Brief A:
Summarize the passage on public charge determinations in two sentences.
Brief B:
Answer each question from the passage on public charge determinations.
(i) For how long after the last day of a pregnancy does the Medicaid exception for pregnant women continue?
(ii) How long must a lawful permanent resident have been absent for a return to the United States to fall under the forward-looking standard?
(iii) Which form is used to file for adjustment of status to lawful permanent residence?
Brief C:
Carry the passage on public charge determinations forward from its final sentence.

Provided text:
    4. Section 8 Project-Based Rental Assistance (including Moderate Rehabilitation) under Section 8 of the U.S. Housing Act of 1937;
    5. Medicaid under 42 U.S.C. 1396 et seq., except for:
      • (i) Benefits received for an emergency medical condition as described in 42 U.S.C. 1396b(v)(2)-(3), 42 CFR 440.255(c);
      • (ii) Services or benefits funded by Medicaid but provided under the Individuals with Disabilities Education Act (IDEA);
      • (iii) School-based services or benefits provided to individuals who are at or below the oldest age eligible for secondary education as determined under State or local law;
      • (iv) Benefits received by an alien under 21 years of age, or a woman during pregnancy (and during the 60-day period beginning on the last day of the pregnancy).
    6. Public Housing under section 9 of the U.S. Housing Act of 1937.
    1. DHS determinations of inadmissibility based on INA 212(a)(4) [8 USC 1182(a)(4)]. This is a "forward-looking" standard, where DHS determines whether in the "totality of the circumstances" a covered individual is "more likely than not at any time in the future to become a public charge, as defined in 212.21(a)." This protocol is used for individuals applying for adjustment of status to lawful permanent residence as well as those considered to be "applicants for admission" to the United States. Although there are important exceptions, this generally includes:
      • Nonimmigrants being inspected for admission to the United States at a port of entry (POE);
      • New immigrants on an immigrant visa being inspected for admission to the United States at a POE;
      • Lawful permanent residents returning to the United States after an absence of six months or more;
      • Applications for adjustment of status to lawful permanent residence, filed on Form I-485; and
      • Individuals within the United States who entered without inspection
    2. DHS determinations of whether nonimmigrants within the United States who apply to USCIS for a change of status (COS) or extension of status (EOS) have become public charges before their COS or EOS application is adjudicated. This is a "backward-looking" standard that looks only to whether the applicant received "one or more public benefits, as defined at new 8 CFR 212.21(b), "for more than 12 months in the aggregate within any 36-month period" before USCIS adjudicates the COS or EOS application.

[Data items]
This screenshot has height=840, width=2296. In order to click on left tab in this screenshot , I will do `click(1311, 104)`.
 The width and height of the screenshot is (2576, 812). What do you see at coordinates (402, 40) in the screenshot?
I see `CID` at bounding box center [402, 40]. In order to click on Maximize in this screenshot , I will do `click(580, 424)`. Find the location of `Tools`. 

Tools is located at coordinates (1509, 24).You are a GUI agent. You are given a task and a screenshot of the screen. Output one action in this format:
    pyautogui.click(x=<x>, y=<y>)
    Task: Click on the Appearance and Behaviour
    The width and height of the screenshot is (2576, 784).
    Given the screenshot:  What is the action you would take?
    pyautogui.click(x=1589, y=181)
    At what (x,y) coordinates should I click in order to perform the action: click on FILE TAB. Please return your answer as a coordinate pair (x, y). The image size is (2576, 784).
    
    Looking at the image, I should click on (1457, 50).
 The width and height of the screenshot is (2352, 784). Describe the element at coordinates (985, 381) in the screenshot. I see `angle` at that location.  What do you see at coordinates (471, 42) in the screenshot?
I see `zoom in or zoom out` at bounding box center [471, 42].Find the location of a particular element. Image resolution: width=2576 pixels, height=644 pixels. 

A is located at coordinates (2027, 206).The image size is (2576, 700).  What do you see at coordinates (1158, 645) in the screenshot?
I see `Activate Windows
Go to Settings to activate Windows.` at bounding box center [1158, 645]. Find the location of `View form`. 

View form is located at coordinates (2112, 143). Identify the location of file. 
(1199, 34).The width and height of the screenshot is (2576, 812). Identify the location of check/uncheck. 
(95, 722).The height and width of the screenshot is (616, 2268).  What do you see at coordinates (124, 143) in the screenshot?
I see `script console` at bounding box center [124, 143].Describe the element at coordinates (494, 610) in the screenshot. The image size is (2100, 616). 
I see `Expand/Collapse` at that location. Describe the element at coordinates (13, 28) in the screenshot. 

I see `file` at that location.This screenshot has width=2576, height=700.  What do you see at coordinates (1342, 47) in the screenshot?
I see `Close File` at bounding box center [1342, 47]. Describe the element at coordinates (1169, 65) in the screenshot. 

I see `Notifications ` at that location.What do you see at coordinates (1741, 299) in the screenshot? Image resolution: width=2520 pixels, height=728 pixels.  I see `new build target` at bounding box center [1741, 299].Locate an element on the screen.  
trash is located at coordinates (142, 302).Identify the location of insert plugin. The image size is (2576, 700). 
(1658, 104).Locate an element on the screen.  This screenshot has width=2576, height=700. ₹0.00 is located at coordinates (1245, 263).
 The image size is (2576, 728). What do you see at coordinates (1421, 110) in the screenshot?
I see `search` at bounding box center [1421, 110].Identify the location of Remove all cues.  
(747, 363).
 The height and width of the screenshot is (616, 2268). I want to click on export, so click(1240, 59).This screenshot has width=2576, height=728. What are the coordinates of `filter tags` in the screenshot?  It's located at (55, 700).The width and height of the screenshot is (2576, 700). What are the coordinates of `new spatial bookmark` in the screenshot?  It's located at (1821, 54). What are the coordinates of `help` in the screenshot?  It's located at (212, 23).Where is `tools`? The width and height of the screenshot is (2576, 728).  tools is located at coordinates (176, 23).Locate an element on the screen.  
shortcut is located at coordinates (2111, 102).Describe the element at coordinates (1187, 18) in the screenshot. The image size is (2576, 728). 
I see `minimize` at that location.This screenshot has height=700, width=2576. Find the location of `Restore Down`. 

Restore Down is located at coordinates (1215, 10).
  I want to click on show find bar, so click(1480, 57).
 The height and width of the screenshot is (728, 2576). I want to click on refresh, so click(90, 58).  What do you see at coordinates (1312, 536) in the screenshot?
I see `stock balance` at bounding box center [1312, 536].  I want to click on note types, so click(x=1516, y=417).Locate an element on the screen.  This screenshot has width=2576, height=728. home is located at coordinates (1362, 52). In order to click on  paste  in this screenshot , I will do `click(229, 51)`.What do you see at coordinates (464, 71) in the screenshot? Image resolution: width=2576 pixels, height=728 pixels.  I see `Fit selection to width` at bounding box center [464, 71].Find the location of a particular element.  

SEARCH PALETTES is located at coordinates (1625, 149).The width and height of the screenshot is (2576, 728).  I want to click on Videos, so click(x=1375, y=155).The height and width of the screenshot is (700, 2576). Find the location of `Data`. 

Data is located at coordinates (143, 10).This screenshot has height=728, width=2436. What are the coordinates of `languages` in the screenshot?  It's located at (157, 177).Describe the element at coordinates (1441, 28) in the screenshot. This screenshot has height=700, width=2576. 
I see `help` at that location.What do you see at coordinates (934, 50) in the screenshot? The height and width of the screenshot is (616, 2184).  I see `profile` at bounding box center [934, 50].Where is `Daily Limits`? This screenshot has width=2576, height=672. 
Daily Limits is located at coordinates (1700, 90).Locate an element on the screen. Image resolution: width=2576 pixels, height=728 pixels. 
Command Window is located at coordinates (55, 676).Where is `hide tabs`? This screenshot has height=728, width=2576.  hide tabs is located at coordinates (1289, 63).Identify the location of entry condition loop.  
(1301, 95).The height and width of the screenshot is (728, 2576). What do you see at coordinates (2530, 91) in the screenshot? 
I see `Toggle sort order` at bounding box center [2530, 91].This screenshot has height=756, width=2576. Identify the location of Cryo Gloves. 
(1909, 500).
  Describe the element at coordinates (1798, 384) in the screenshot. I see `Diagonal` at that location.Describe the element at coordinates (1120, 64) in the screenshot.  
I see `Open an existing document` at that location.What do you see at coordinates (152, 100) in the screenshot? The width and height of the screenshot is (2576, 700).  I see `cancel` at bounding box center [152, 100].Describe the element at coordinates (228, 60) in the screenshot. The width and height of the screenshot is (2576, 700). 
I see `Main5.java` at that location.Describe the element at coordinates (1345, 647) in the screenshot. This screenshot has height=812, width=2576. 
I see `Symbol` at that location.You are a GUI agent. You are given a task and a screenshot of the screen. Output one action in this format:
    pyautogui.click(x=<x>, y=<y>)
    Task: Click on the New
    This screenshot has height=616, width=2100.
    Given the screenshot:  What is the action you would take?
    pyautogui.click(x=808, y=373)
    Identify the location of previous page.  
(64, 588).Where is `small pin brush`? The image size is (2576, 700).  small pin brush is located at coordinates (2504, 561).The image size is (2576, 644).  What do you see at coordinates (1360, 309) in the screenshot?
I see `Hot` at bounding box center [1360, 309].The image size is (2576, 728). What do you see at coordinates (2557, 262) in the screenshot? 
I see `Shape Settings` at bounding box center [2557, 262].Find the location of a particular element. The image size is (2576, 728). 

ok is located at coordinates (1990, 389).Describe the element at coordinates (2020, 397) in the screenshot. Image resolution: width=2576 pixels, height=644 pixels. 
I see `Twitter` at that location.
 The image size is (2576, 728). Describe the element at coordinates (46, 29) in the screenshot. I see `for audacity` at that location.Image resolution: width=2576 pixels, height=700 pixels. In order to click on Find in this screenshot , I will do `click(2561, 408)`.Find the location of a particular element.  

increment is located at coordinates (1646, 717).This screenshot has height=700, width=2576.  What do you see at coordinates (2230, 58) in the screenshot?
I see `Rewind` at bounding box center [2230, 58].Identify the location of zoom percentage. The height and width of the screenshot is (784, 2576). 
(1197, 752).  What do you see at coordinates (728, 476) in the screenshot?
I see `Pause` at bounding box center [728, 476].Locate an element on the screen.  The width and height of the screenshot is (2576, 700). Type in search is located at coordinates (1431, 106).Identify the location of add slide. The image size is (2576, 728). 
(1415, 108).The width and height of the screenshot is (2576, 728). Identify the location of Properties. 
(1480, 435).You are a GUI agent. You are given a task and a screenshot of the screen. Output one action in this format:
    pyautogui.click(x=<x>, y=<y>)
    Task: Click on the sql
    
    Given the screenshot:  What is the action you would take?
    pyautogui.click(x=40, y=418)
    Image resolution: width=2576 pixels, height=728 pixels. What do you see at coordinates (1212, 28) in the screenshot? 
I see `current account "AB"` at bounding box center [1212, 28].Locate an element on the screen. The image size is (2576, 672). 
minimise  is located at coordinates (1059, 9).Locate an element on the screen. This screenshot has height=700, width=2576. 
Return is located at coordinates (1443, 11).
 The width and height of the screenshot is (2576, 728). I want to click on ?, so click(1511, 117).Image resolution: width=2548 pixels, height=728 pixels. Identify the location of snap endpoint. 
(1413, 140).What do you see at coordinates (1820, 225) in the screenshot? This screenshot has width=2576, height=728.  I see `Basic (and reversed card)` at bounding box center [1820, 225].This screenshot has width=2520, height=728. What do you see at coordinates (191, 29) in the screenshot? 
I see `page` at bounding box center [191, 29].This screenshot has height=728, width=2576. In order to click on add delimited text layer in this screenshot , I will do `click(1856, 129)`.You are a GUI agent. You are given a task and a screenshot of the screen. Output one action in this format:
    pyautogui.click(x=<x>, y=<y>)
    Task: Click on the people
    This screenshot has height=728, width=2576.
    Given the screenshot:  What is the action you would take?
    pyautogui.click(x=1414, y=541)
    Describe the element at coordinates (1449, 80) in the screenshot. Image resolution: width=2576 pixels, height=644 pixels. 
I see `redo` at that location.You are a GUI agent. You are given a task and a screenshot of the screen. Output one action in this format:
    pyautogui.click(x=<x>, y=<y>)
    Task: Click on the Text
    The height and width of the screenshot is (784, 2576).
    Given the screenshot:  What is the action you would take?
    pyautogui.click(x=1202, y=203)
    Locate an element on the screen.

Written answer A:
The passage lists Section 8 Project-Based Rental Assistance, Medicaid with several exceptions, and Public Housing under the U.S. Housing Act of 1937. It then describes two DHS determinations: a "forward-looking" inadmissibility test under INA 212(a)(4) for adjustment-of-status applicants and "applicants for admission," and a "backward-looking" test for nonimmigrants seeking a change or extension of status that asks whether they received public benefits for more than 12 months in the aggregate within any 36-month period.

Written answer B:
(i) During the 60-day period beginning on the last day of the pregnancy.
(ii) Six months or more.
(iii) Form I-485.

Written answer C:
    • Applications for adjustment of status filed on Form I-485, adjudicated by USCIS. USCIS will create a Form I-944 Declaration of Self-Sufficiency on which I-485 adjustment of status applicants will have to provide information to establish that they are not likely to become a public charge. The new public charge determination standards and Form I-944 will be required for adjustment of status applications postmarked on and after the October 15, 2019 effective date of the DHS final rule.
    • Applications for admission to the United States
      • Applicants at a port of entry applying for admission to the United States as a nonimmigrant. A CBP officer at a U.S. port of entry usually makes these decisions.
      • New immigrants entering the United States on an immigrant visa. A CBP officer at a U.S. port of entry usually makes these decisions.
      • Lawful permanent residents returning to the United States after an absence of more than 6 months, since they are considered "applicants for admission." A CBP officer at a U.S. port of entry usually makes these decisions.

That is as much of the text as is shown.